Die Boykottkampagne umfasst die übergroße Mehrheit unseres Volkes, natürlich auch die Schiiten. Im Ausland ist der Anteil der Schiiten überproportional. Die extrem geringe Registrierungsquote kann also als Indikator für die Schiiten im Land selbst dienen.

jW: Und die Kurden?

Auch die Kurden wollen Wahlen unter Fremdherrschaft nicht. Doch sie leben unter der Diktatur zweier mit den USA verbündeter Parteien, die genauso schlimm sind wie Saddam war. Darum können sie ihre Opposition nicht äußern.

jW: Wie steht Ihre Koalition zum Widerstand einschließlich dem bewaffneten?

Der bewaffnete Widerstand ist etwas völlig normales und auch nach internationalem Recht legitim. Oder war etwa die französische Rà©sistance gegen die Nazi-Besatzung nicht legitim? Jedes Volk hat das Recht gegen Fremdherrschaft bewaffnet aufzustehen.

jW: Könnte die Boykottkampagne zur politischen Vereinigung der Widerstandskräfte führen?

Das ist unser Ziel. Alle politischen Parteien, die gegen die Besatzung sind, müssen sich vereinigen, denn das ist der Willen des irakischen Volkes.

jW: Einschließlich der Baathisten?

Ja, alle von Muqtada al-Sadr bis hin zu den Baathisten, allerdings ohne Saddam. Denn Saddam ist für die Diktatur verantwortlich, die indirekt zur US-Besatzung führte.

jW: Viele Befreiungskriege wurden mit dem Ziel einer demokratischen Konstituante geführt. Was halten Sie von der Idee?

Die Idee ist gut und auch für uns im Irak wichtig. Denn wir sind für Wahlen, doch nicht unter der Besatzung. Zuerst müssen die Okkupanten hinausgeworfen werden, dann wird das irakische Volk seine eigenen Wahlen durchführen.
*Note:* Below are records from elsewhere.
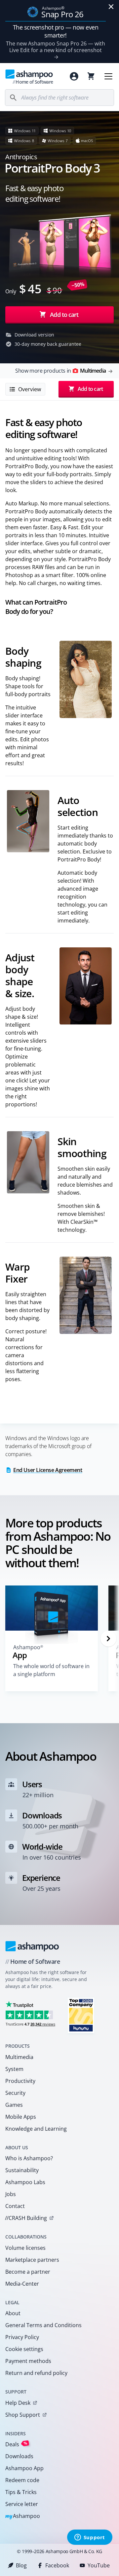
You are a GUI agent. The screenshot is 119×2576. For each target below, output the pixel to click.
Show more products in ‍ (60, 370)
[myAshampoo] (74, 76)
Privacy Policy (22, 2337)
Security (15, 2093)
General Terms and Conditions (43, 2325)
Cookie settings (24, 2349)
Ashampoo (22, 2516)
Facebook (57, 2565)
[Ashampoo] (32, 1946)
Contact (15, 2206)
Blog (21, 2565)
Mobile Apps (20, 2116)
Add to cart (64, 315)
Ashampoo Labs (25, 2182)
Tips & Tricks (21, 2492)
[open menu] (108, 76)
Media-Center (22, 2283)
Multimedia (19, 2057)
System (14, 2069)
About (12, 2313)
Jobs (10, 2194)
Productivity (20, 2081)
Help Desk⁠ (17, 2402)
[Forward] (108, 1639)
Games (14, 2104)
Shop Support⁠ (22, 2414)
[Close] (111, 6)
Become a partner (27, 2271)
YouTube (99, 2565)
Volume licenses (25, 2247)
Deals (16, 2444)
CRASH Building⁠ (26, 2218)
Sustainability (22, 2170)
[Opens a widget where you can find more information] (89, 2538)
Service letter (21, 2504)
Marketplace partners (32, 2259)
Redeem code (22, 2480)
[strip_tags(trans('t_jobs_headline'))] (81, 2015)
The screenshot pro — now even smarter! (56, 31)
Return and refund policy (36, 2373)
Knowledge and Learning (36, 2128)
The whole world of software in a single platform (51, 1670)
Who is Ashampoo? (29, 2158)
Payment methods (28, 2361)
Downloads (19, 2456)
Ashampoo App (24, 2468)
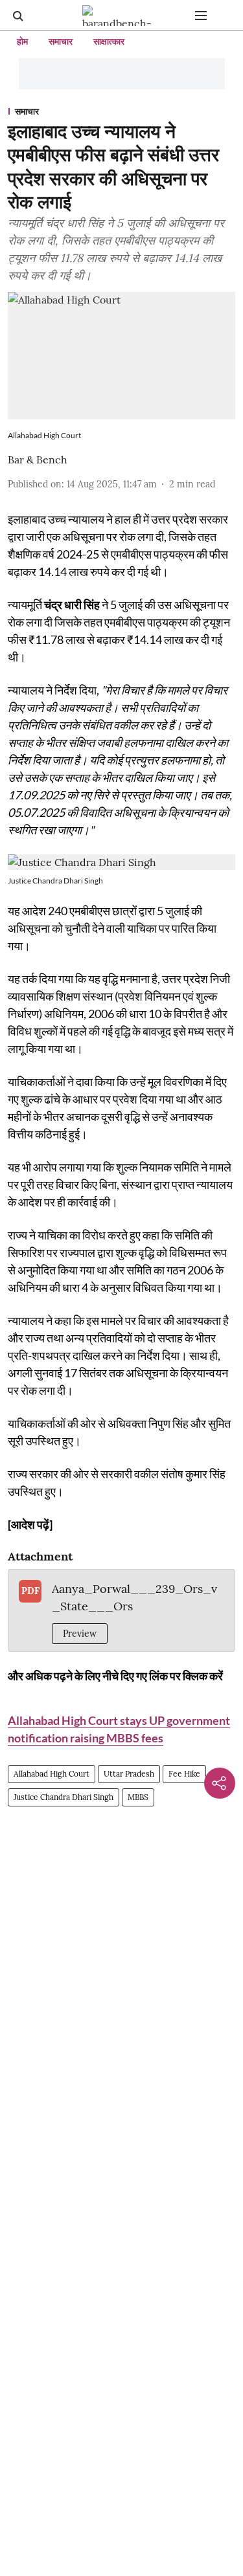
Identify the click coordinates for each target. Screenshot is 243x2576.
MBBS (138, 1797)
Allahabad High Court (51, 1774)
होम (22, 41)
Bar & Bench (37, 459)
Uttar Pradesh (129, 1774)
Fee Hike (184, 1774)
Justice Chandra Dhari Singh (63, 1797)
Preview (80, 1633)
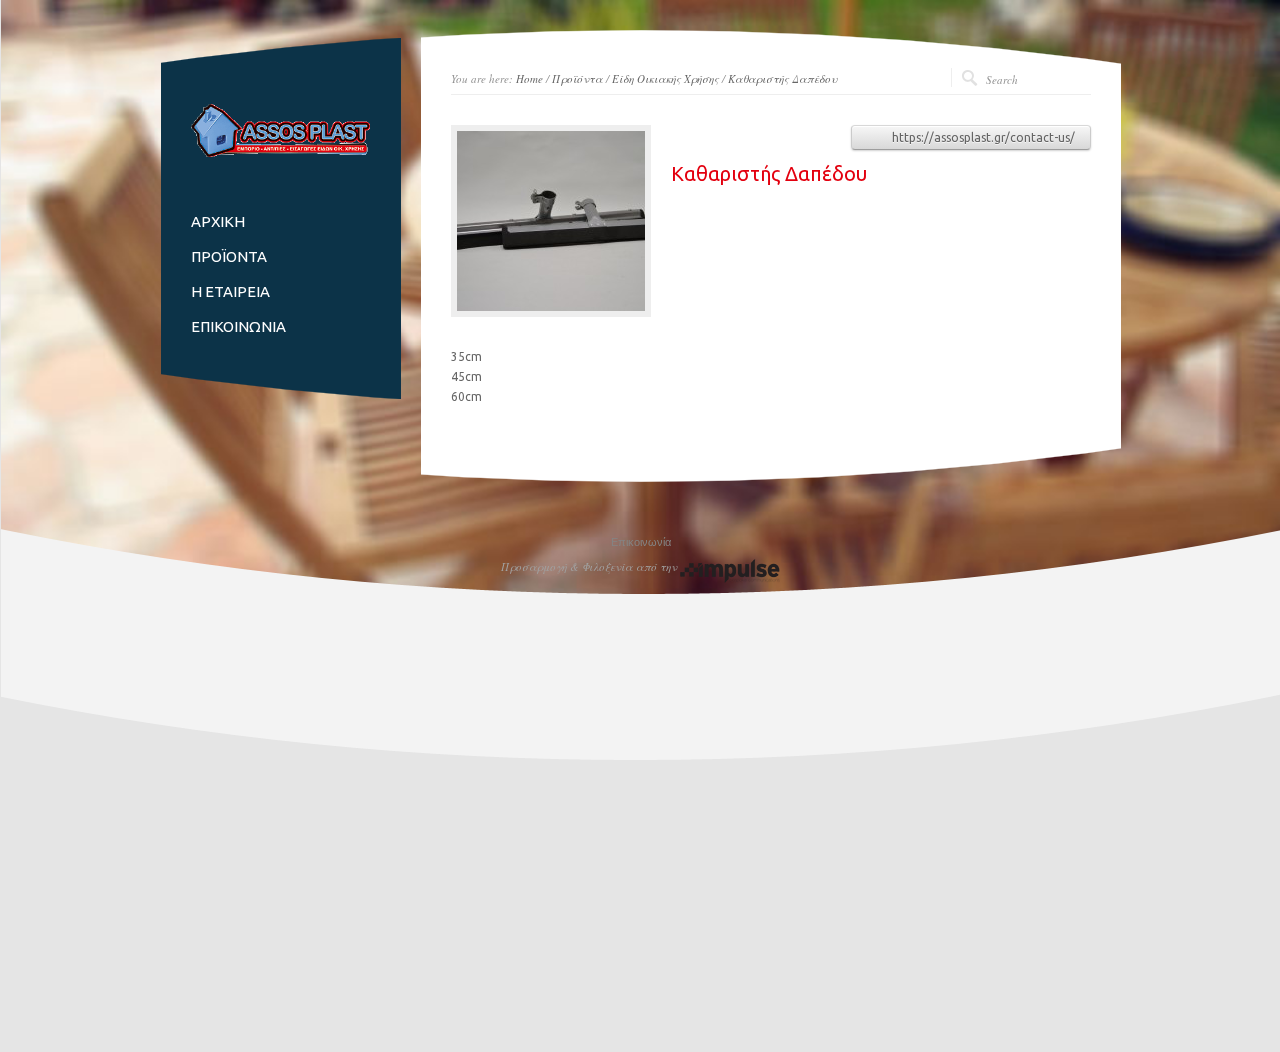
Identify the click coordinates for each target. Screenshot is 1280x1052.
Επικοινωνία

jW: Was wissen Sie über die Situation Abduljabbar al-Kubaysis, der sich für eine politische Front des Widerstands einsetzte, von der US-Armee entführt wurde und bis heute verschwunden bleibt? Gibt es im Irak Solidarität mit ihm?

Wir haben gegenüber den Medien Protest eingelegt und die verschiedenen politischen Parteien zum Handeln aufgefordert. Aber es geht nicht nur um Abduljabbar, sondern auch um Zehntausende andere politische Gefangenen, unter ihnen auch viele wichtige Persönlichkeiten, beispielsweise der religiöse kurdische Würdenträger, Scheich Ali Babir oder ein wichtiger Führer der Dawa, Khadum al-Khalisi (der nicht mit mir verwandt ist). Er opponierte gegen das Saddam-Regime, so wie er heute gegen die Besatzung ist.